(Beginning of Data under study)
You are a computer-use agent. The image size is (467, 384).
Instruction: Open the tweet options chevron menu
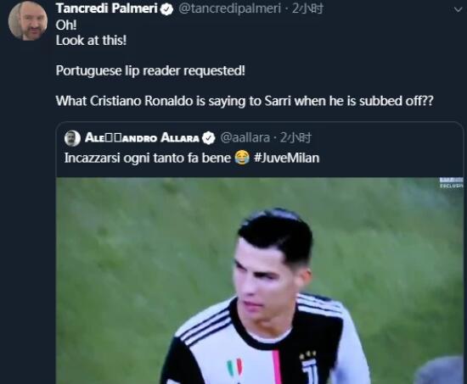(x=458, y=10)
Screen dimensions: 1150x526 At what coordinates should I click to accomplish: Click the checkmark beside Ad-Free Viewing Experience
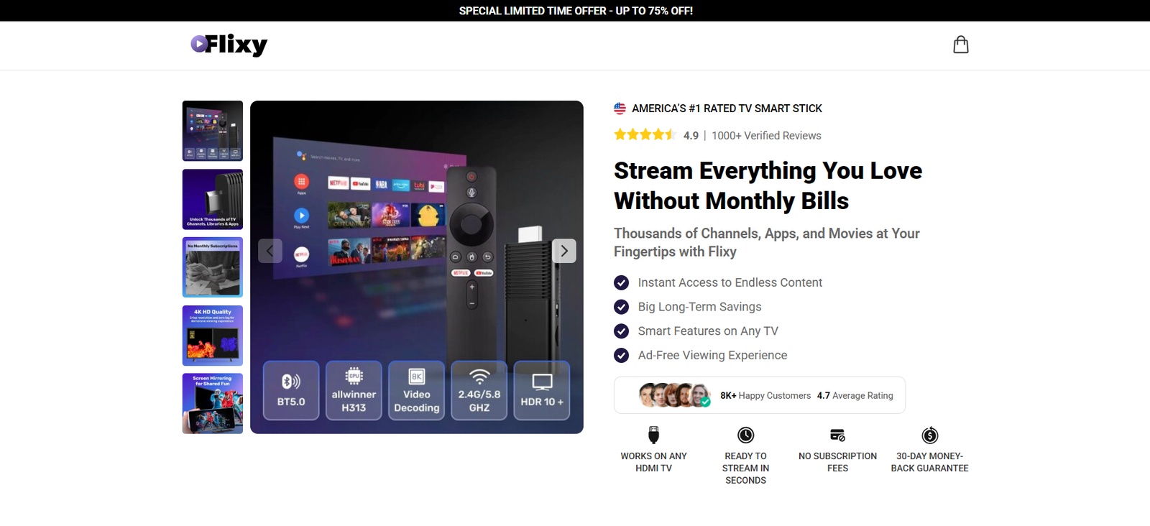pyautogui.click(x=622, y=356)
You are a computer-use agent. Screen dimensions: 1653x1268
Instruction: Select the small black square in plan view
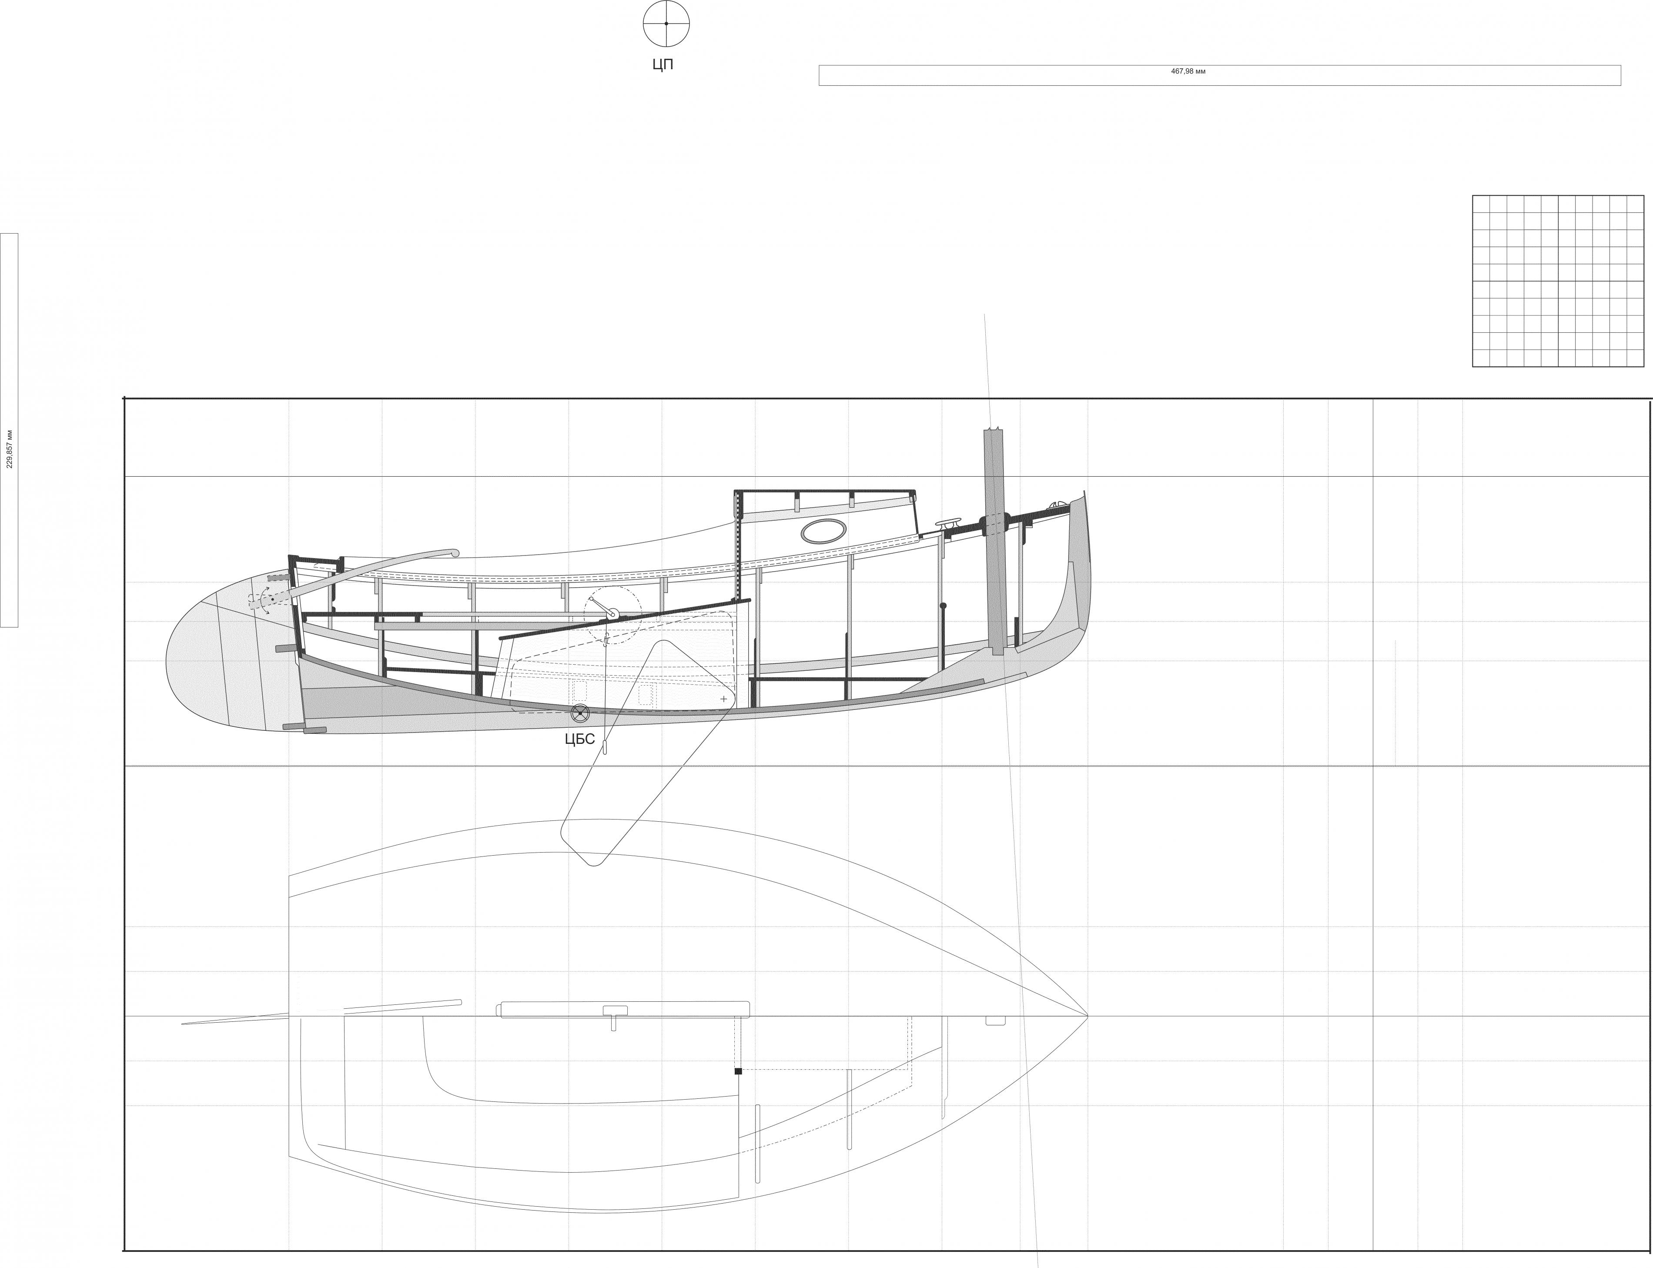[738, 1071]
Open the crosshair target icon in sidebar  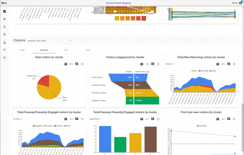coord(5,57)
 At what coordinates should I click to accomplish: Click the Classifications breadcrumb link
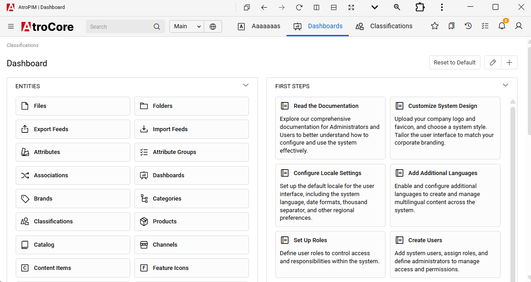pyautogui.click(x=22, y=45)
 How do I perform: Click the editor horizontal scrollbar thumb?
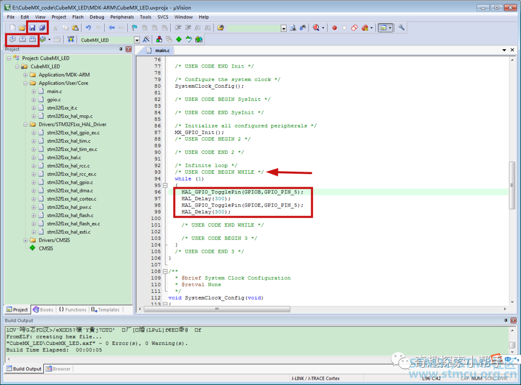217,309
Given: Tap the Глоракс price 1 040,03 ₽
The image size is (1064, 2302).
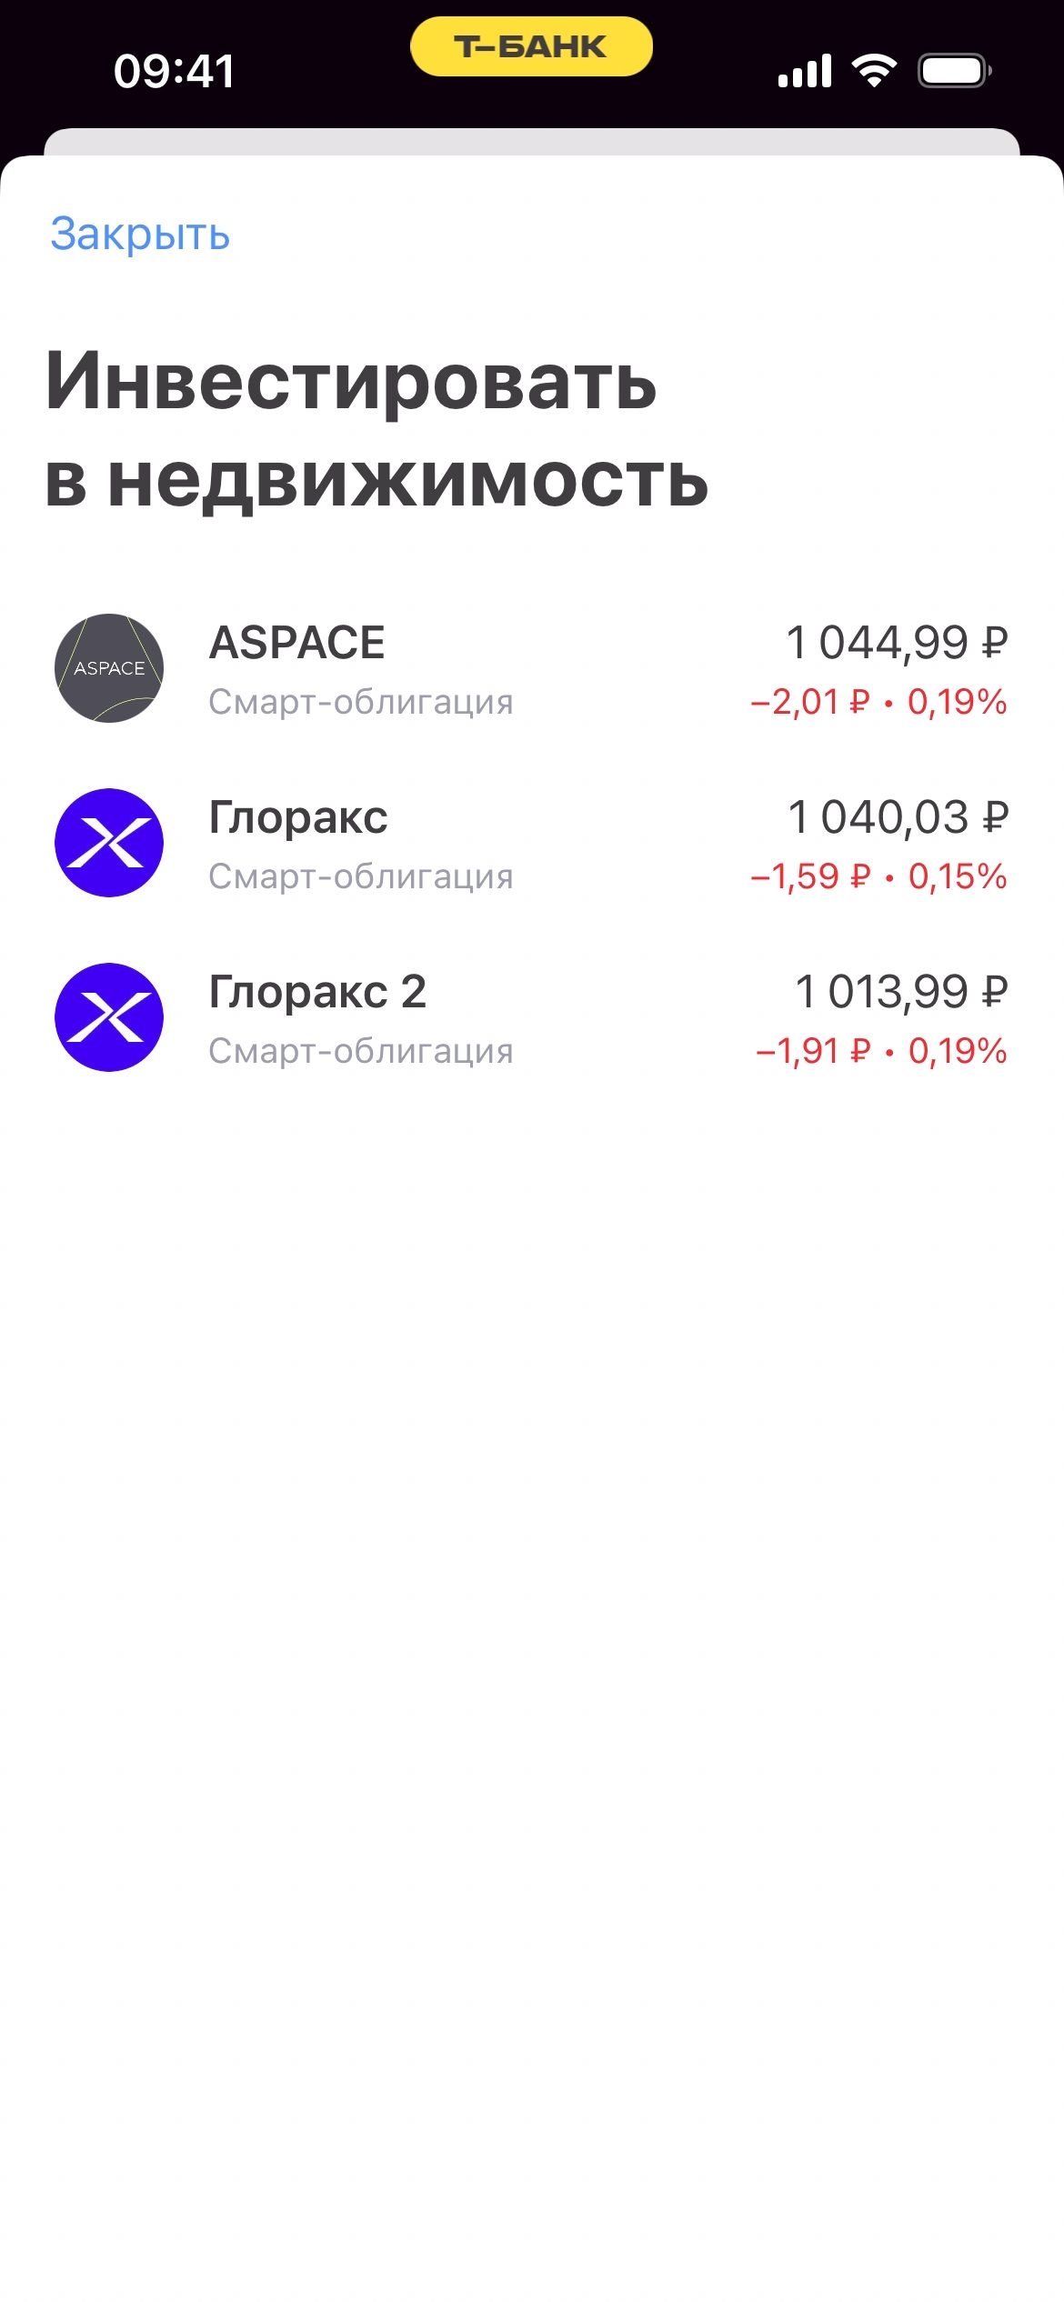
(End of Data under study)
The output consists of exactly the lines from the one containing "Classifications breadcrumb link" through the last line of the listing, both included, with no pictures.

- [Task answer]
 At what coordinates should I click to accomplish: Click the Classifications breadcrumb link
pyautogui.click(x=22, y=45)
 How do I perform: Click the editor horizontal scrollbar thumb?
217,309
Given: Tap the Глоракс price 1 040,03 ₽
The image size is (1064, 2302).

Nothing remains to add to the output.